Word and item position data:
■ ■ ■ ■ ■ ■ ■

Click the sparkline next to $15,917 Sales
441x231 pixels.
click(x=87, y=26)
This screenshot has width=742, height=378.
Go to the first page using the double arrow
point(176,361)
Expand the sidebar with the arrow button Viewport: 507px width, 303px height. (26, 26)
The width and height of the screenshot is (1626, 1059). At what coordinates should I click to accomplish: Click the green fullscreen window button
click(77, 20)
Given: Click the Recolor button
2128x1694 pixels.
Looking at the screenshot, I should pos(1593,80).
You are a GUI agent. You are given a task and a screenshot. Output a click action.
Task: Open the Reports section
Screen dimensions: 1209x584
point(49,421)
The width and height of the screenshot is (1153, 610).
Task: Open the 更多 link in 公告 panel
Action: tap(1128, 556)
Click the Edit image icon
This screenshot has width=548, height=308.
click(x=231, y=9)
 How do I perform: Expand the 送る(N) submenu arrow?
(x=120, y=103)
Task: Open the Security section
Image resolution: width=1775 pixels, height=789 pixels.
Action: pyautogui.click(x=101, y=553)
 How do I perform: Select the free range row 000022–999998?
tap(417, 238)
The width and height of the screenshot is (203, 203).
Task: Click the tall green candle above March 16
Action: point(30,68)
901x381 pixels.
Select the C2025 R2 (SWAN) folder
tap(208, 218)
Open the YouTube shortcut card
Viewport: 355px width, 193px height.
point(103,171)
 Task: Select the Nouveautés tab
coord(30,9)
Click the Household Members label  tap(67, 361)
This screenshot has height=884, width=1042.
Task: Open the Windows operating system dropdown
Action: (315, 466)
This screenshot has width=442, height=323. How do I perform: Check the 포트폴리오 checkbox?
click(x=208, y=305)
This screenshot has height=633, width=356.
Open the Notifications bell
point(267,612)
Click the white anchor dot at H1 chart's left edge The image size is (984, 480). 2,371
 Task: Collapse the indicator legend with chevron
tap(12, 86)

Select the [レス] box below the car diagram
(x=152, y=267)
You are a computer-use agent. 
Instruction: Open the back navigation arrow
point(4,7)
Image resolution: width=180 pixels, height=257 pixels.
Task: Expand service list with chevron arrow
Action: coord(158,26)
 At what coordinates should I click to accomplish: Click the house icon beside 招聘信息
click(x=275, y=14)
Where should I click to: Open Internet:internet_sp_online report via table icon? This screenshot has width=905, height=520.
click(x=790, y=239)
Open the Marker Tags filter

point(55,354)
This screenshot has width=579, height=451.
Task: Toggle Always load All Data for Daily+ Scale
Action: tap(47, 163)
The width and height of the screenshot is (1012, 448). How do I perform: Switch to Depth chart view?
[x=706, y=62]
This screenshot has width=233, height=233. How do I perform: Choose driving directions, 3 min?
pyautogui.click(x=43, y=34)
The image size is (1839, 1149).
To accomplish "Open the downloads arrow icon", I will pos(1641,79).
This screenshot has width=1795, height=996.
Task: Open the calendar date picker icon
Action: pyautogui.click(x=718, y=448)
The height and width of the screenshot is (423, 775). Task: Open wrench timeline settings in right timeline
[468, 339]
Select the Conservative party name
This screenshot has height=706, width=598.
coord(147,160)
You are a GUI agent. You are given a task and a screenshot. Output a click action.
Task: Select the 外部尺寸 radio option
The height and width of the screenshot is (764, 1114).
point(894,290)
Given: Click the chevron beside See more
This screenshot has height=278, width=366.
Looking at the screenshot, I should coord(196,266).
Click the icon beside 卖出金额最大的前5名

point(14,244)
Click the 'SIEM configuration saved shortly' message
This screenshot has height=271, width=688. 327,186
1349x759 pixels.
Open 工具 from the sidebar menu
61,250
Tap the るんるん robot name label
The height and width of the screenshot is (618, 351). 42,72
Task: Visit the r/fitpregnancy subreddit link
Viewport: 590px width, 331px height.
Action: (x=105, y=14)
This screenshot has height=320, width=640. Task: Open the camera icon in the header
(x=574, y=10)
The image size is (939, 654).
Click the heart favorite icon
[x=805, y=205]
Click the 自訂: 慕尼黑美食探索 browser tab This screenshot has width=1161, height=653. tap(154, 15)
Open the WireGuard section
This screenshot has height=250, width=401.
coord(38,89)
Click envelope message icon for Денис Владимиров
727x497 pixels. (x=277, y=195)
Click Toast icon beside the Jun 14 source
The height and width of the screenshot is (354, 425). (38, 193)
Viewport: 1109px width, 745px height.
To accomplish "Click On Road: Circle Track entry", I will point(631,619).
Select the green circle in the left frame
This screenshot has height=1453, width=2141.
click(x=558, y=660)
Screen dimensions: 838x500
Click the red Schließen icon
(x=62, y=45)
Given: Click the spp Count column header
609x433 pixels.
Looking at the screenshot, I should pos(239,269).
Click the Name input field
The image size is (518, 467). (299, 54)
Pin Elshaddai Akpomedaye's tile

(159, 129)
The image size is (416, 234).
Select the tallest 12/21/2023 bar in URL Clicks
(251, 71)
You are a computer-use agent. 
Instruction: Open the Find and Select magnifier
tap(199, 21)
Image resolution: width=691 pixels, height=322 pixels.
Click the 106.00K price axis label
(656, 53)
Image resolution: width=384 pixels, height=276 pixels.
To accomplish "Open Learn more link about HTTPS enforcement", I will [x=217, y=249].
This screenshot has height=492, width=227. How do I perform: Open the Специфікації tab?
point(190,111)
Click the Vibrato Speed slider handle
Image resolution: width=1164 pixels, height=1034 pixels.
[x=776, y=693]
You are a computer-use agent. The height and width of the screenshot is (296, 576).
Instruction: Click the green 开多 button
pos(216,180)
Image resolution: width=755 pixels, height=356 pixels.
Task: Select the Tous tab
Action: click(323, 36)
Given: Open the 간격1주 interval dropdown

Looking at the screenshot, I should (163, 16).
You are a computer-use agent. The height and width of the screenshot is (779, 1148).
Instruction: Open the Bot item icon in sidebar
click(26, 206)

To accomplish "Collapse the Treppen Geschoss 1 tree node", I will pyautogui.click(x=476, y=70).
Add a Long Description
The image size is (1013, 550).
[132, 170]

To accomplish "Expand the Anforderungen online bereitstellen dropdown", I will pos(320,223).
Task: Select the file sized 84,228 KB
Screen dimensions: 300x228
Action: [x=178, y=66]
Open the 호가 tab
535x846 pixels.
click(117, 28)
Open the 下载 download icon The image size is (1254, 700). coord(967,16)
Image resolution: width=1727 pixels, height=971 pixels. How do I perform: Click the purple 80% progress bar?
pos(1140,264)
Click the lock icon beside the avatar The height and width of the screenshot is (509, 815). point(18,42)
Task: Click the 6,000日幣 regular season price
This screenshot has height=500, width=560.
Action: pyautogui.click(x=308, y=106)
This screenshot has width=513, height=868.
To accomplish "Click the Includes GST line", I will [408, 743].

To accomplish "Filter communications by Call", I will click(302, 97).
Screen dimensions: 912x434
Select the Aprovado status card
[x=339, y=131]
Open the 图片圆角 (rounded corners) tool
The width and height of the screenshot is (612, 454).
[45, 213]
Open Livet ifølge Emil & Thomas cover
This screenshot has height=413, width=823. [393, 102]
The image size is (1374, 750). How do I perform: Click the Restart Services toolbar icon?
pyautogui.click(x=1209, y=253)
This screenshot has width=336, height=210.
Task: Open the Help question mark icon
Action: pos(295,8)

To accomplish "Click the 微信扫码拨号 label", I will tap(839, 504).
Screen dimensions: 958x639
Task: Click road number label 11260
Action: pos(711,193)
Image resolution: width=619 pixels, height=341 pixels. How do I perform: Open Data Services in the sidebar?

■ ■ ■ ■ ■ ■ ■

**Task instructions:** Copy out the lines above without any changes, from the line with "How do I perform: Expand" to the line with "pyautogui.click(x=43, y=34)", both included.

**Output:**
 How do I perform: Expand the 送る(N) submenu arrow?
(x=120, y=103)
Task: Open the Security section
Image resolution: width=1775 pixels, height=789 pixels.
Action: pyautogui.click(x=101, y=553)
 How do I perform: Select the free range row 000022–999998?
tap(417, 238)
The width and height of the screenshot is (203, 203).
Task: Click the tall green candle above March 16
Action: point(30,68)
901x381 pixels.
Select the C2025 R2 (SWAN) folder
tap(208, 218)
Open the YouTube shortcut card
Viewport: 355px width, 193px height.
point(103,171)
 Task: Select the Nouveautés tab
coord(30,9)
Click the Household Members label  tap(67, 361)
This screenshot has height=884, width=1042.
Task: Open the Windows operating system dropdown
Action: (315, 466)
This screenshot has width=442, height=323. How do I perform: Check the 포트폴리오 checkbox?
click(x=208, y=305)
This screenshot has height=633, width=356.
Open the Notifications bell
point(267,612)
Click the white anchor dot at H1 chart's left edge The image size is (984, 480). 2,371
 Task: Collapse the indicator legend with chevron
tap(12, 86)

Select the [レス] box below the car diagram
(x=152, y=267)
You are a computer-use agent. 
Instruction: Open the back navigation arrow
point(4,7)
Image resolution: width=180 pixels, height=257 pixels.
Task: Expand service list with chevron arrow
Action: coord(158,26)
 At what coordinates should I click to accomplish: Click the house icon beside 招聘信息
click(x=275, y=14)
Where should I click to: Open Internet:internet_sp_online report via table icon? This screenshot has width=905, height=520.
click(x=790, y=239)
Open the Marker Tags filter

point(55,354)
This screenshot has width=579, height=451.
Task: Toggle Always load All Data for Daily+ Scale
Action: tap(47, 163)
The width and height of the screenshot is (1012, 448). How do I perform: Switch to Depth chart view?
[x=706, y=62]
This screenshot has width=233, height=233. How do I perform: Choose driving directions, 3 min?
pyautogui.click(x=43, y=34)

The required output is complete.